Maretha Corbett says
Hi Mark,
Thanks so much for the feedback - I really appreciate you giving it a try! This yellow rice is definitely on the sweeter, more traditional side (especially to go with something like bobotie), but I totally get that it might not be everyone’s cup of tea.
You could absolutely tone down the sugar and raisins next time to suit your taste.
Thanks again for taking the time to comment!
Maretha.
Toria Vi says
This dish was so delicious. I made it with brown rice and used raw sugar instead of caster sugar. It made my home smell heavenly. The only feedback I have is that for the brown rice, it took about 30 ish minutes of cooking covered on the stove top (I even had to cook it on a rapid boil covered towards the last 10 minutes or so) in order to get it to absorb the rice. I had to peek under the lid a few times to see if it had absorbed after the 12 minute mark. Other than that, it was divine. I brought it to an African themed potluck. The brown rice became soft and fluffy. I was also told by others that they didn't realise that I had used brown rice, which is a great bonus as brown rice is so much healthier and was a painless substitute for this dish. Thank you!
Maretha Corbett says
Hi Toria,
Thanks so much for your lovely message—I’m thrilled you enjoyed the rice and that it went down well at your African-themed potluck!
Great to know the brown rice worked out in the end, even with the extra cooking time. I love hearing how people adapt the recipe to suit what they have - especially when it turns out as beautifully as yours did.
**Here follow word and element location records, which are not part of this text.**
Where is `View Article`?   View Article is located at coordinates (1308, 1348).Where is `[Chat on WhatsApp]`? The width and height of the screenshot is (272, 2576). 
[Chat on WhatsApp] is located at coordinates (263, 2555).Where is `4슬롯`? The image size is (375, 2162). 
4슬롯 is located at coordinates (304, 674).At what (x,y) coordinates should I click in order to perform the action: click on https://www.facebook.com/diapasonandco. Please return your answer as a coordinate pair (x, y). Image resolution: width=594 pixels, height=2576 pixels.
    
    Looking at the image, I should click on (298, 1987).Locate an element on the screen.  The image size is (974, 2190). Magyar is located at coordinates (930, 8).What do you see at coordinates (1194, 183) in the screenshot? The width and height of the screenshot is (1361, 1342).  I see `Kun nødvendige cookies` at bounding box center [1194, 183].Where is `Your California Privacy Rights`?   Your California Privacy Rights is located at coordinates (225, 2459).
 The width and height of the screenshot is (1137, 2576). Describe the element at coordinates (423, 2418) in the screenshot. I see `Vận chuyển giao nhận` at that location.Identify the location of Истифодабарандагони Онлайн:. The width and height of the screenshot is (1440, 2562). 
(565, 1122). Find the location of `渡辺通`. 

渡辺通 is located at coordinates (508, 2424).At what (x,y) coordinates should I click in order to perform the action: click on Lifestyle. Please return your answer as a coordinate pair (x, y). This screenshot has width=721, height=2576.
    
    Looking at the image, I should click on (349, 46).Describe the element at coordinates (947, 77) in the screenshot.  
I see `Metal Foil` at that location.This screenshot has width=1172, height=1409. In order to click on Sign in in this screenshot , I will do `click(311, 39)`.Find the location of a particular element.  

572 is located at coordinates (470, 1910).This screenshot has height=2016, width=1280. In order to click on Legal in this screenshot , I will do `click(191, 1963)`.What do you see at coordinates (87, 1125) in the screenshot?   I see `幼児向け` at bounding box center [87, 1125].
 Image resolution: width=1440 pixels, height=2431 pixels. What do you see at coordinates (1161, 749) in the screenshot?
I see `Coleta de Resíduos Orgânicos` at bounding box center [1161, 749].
And that heavenly smell? Totally agree!
Thanks again for taking the time to share your feedback!
Maretha x
Diane Harris says
Lovely recipe. I did leave out the sugar as didn't want it that sweet but left everything else as the recipe states. Came out fluffy and fragrant and family loved it.
Maretha Corbett says
Hi Diane,
That’s so lovely to hear! I’m thrilled it turned out fluffy and fragrant, and even better that the family loved it. Leaving out the sugar is a good idea if you like it less sweet.
Maretha x
Gabbi Gamblin says
Can this recipe be cooked in a rice cooker?
Maretha Corbett says
Hey Gabbi!
Yes, you can! Just pop the rinsed rice, spices, butter, sugar, raisins, salt and water straight into the rice cooker, give it a quick stir and cook on the regular white rice setting. Once it clicks over to warm, leave it covered for 10–15 minutes before fluffing it up with a fork.
A couple of small things to keep in mind:
If your rice cooker has a habit of cooking a bit on the dry side, add a splash more water (about 50 ml) before you start.
The raisins will plump up even more in a rice cooker, thanks to all that trapped steam — which is actually rather lovely.
Full disclosure: I haven’t tested this recipe in a rice cooker myself, but it should work perfectly well with those little adjustments.